The entries below must be retyped in full. Keep every word the same.

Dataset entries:

· · · · ·

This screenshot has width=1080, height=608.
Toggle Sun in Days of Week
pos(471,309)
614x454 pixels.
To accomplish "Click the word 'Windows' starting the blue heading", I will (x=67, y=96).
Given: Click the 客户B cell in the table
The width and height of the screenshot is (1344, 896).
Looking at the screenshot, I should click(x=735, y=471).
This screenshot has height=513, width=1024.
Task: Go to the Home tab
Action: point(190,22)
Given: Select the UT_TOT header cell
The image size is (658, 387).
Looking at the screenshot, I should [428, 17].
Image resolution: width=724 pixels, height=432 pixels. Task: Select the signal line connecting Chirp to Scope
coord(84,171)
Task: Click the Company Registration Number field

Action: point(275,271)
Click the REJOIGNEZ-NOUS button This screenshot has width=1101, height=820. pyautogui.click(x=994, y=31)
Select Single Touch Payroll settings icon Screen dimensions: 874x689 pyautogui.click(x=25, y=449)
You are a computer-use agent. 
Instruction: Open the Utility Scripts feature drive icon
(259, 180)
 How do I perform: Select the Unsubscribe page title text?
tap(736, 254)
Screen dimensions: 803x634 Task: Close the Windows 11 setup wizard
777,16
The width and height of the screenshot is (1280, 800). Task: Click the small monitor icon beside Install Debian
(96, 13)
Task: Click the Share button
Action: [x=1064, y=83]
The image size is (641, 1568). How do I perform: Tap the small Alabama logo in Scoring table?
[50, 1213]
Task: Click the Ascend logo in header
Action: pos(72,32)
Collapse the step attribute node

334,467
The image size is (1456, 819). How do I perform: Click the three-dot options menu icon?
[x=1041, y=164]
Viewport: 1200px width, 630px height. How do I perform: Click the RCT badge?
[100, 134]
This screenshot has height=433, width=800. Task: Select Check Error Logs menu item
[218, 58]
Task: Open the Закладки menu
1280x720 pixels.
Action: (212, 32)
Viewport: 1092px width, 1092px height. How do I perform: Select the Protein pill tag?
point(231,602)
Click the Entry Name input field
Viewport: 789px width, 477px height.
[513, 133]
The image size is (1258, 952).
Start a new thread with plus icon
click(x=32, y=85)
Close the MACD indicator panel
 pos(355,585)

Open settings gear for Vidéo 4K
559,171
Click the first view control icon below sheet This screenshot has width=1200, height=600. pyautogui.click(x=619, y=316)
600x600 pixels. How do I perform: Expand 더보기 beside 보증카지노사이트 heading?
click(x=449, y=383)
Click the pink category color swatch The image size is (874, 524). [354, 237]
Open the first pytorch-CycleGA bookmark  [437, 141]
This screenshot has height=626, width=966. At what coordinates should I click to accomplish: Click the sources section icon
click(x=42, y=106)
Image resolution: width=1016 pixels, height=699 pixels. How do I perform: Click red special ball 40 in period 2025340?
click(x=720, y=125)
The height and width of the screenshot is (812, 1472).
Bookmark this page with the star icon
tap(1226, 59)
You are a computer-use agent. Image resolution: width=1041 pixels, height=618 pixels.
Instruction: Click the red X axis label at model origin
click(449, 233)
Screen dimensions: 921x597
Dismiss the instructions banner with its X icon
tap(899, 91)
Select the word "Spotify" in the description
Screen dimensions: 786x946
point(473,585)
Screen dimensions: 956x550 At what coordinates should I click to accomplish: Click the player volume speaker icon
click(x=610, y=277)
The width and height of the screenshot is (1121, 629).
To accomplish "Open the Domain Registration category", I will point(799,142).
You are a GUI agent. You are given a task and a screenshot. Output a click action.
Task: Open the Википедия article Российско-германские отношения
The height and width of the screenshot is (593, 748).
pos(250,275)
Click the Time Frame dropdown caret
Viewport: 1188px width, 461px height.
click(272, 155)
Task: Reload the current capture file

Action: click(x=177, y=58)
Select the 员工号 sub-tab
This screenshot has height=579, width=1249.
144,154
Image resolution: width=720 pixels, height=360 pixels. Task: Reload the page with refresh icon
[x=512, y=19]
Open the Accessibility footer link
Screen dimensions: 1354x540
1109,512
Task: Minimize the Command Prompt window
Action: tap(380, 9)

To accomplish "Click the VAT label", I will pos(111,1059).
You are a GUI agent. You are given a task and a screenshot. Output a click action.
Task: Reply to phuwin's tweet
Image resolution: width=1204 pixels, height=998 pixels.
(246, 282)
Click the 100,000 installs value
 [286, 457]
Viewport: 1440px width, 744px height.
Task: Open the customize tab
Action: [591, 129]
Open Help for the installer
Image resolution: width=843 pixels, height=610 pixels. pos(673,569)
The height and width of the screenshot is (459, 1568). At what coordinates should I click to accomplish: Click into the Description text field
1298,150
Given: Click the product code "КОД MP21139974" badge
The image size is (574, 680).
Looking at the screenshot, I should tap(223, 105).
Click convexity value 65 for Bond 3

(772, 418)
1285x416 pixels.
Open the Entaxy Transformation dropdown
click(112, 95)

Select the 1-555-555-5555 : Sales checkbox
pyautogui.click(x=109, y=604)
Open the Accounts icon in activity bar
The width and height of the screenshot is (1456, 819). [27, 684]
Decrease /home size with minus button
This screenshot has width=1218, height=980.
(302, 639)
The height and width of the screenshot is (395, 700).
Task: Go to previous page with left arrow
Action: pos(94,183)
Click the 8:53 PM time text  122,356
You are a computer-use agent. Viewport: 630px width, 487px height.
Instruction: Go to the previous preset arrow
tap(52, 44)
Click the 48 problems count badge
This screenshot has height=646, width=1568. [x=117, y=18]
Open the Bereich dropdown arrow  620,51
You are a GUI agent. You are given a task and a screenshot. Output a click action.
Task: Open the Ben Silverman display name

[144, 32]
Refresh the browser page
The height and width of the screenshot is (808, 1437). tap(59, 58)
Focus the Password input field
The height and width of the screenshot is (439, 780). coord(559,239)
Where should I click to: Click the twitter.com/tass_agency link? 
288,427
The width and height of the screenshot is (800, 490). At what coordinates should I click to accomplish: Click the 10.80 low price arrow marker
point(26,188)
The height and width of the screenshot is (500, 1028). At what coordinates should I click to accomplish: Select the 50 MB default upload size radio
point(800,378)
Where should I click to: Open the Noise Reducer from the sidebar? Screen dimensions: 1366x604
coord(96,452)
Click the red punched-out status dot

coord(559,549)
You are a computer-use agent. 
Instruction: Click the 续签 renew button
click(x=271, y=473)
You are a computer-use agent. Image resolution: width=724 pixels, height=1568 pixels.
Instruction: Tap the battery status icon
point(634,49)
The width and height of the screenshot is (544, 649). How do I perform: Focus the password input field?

· · · · ·

- ANSWER AREA
This screenshot has width=1080, height=608.
Toggle Sun in Days of Week
pos(471,309)
614x454 pixels.
To accomplish "Click the word 'Windows' starting the blue heading", I will (x=67, y=96).
Given: Click the 客户B cell in the table
The width and height of the screenshot is (1344, 896).
Looking at the screenshot, I should click(x=735, y=471).
This screenshot has height=513, width=1024.
Task: Go to the Home tab
Action: point(190,22)
Given: Select the UT_TOT header cell
The image size is (658, 387).
Looking at the screenshot, I should [428, 17].
Image resolution: width=724 pixels, height=432 pixels. Task: Select the signal line connecting Chirp to Scope
coord(84,171)
Task: Click the Company Registration Number field

Action: point(275,271)
Click the REJOIGNEZ-NOUS button This screenshot has width=1101, height=820. pyautogui.click(x=994, y=31)
Select Single Touch Payroll settings icon Screen dimensions: 874x689 pyautogui.click(x=25, y=449)
You are a computer-use agent. 
Instruction: Open the Utility Scripts feature drive icon
(259, 180)
 How do I perform: Select the Unsubscribe page title text?
tap(736, 254)
Screen dimensions: 803x634 Task: Close the Windows 11 setup wizard
777,16
The width and height of the screenshot is (1280, 800). Task: Click the small monitor icon beside Install Debian
(96, 13)
Task: Click the Share button
Action: [x=1064, y=83]
The image size is (641, 1568). How do I perform: Tap the small Alabama logo in Scoring table?
[50, 1213]
Task: Click the Ascend logo in header
Action: pos(72,32)
Collapse the step attribute node

334,467
The image size is (1456, 819). How do I perform: Click the three-dot options menu icon?
[x=1041, y=164]
Viewport: 1200px width, 630px height. How do I perform: Click the RCT badge?
[100, 134]
This screenshot has height=433, width=800. Task: Select Check Error Logs menu item
[218, 58]
Task: Open the Закладки menu
1280x720 pixels.
Action: (212, 32)
Viewport: 1092px width, 1092px height. How do I perform: Select the Protein pill tag?
point(231,602)
Click the Entry Name input field
Viewport: 789px width, 477px height.
[513, 133]
The image size is (1258, 952).
Start a new thread with plus icon
click(x=32, y=85)
Close the MACD indicator panel
 pos(355,585)

Open settings gear for Vidéo 4K
559,171
Click the first view control icon below sheet This screenshot has width=1200, height=600. pyautogui.click(x=619, y=316)
600x600 pixels. How do I perform: Expand 더보기 beside 보증카지노사이트 heading?
click(x=449, y=383)
Click the pink category color swatch The image size is (874, 524). [354, 237]
Open the first pytorch-CycleGA bookmark  [437, 141]
This screenshot has height=626, width=966. At what coordinates should I click to accomplish: Click the sources section icon
click(x=42, y=106)
Image resolution: width=1016 pixels, height=699 pixels. How do I perform: Click red special ball 40 in period 2025340?
click(x=720, y=125)
The height and width of the screenshot is (812, 1472).
Bookmark this page with the star icon
tap(1226, 59)
You are a computer-use agent. Image resolution: width=1041 pixels, height=618 pixels.
Instruction: Click the red X axis label at model origin
click(449, 233)
Screen dimensions: 921x597
Dismiss the instructions banner with its X icon
tap(899, 91)
Select the word "Spotify" in the description
Screen dimensions: 786x946
point(473,585)
Screen dimensions: 956x550 At what coordinates should I click to accomplish: Click the player volume speaker icon
click(x=610, y=277)
The width and height of the screenshot is (1121, 629).
To accomplish "Open the Domain Registration category", I will point(799,142).
You are a GUI agent. You are given a task and a screenshot. Output a click action.
Task: Open the Википедия article Российско-германские отношения
The height and width of the screenshot is (593, 748).
pos(250,275)
Click the Time Frame dropdown caret
Viewport: 1188px width, 461px height.
click(272, 155)
Task: Reload the current capture file

Action: click(x=177, y=58)
Select the 员工号 sub-tab
This screenshot has height=579, width=1249.
144,154
Image resolution: width=720 pixels, height=360 pixels. Task: Reload the page with refresh icon
[x=512, y=19]
Open the Accessibility footer link
Screen dimensions: 1354x540
1109,512
Task: Minimize the Command Prompt window
Action: tap(380, 9)

To accomplish "Click the VAT label", I will pos(111,1059).
You are a GUI agent. You are given a task and a screenshot. Output a click action.
Task: Reply to phuwin's tweet
Image resolution: width=1204 pixels, height=998 pixels.
(246, 282)
Click the 100,000 installs value
 [286, 457]
Viewport: 1440px width, 744px height.
Task: Open the customize tab
Action: [591, 129]
Open Help for the installer
Image resolution: width=843 pixels, height=610 pixels. pos(673,569)
The height and width of the screenshot is (459, 1568). At what coordinates should I click to accomplish: Click into the Description text field
1298,150
Given: Click the product code "КОД MP21139974" badge
The image size is (574, 680).
Looking at the screenshot, I should tap(223, 105).
Click convexity value 65 for Bond 3

(772, 418)
1285x416 pixels.
Open the Entaxy Transformation dropdown
click(112, 95)

Select the 1-555-555-5555 : Sales checkbox
pyautogui.click(x=109, y=604)
Open the Accounts icon in activity bar
The width and height of the screenshot is (1456, 819). [27, 684]
Decrease /home size with minus button
This screenshot has width=1218, height=980.
(302, 639)
The height and width of the screenshot is (395, 700).
Task: Go to previous page with left arrow
Action: pos(94,183)
Click the 8:53 PM time text  122,356
You are a computer-use agent. Viewport: 630px width, 487px height.
Instruction: Go to the previous preset arrow
tap(52, 44)
Click the 48 problems count badge
This screenshot has height=646, width=1568. [x=117, y=18]
Open the Bereich dropdown arrow  620,51
You are a GUI agent. You are given a task and a screenshot. Output a click action.
Task: Open the Ben Silverman display name

[144, 32]
Refresh the browser page
The height and width of the screenshot is (808, 1437). tap(59, 58)
Focus the Password input field
The height and width of the screenshot is (439, 780). coord(559,239)
Where should I click to: Click the twitter.com/tass_agency link? 
288,427
The width and height of the screenshot is (800, 490). At what coordinates should I click to accomplish: Click the 10.80 low price arrow marker
point(26,188)
The height and width of the screenshot is (500, 1028). At what coordinates should I click to accomplish: Select the 50 MB default upload size radio
point(800,378)
Where should I click to: Open the Noise Reducer from the sidebar? Screen dimensions: 1366x604
coord(96,452)
Click the red punched-out status dot

coord(559,549)
You are a computer-use agent. 
Instruction: Click the 续签 renew button
click(x=271, y=473)
You are a computer-use agent. Image resolution: width=724 pixels, height=1568 pixels.
Instruction: Tap the battery status icon
point(634,49)
The width and height of the screenshot is (544, 649). How do I perform: Focus the password input field?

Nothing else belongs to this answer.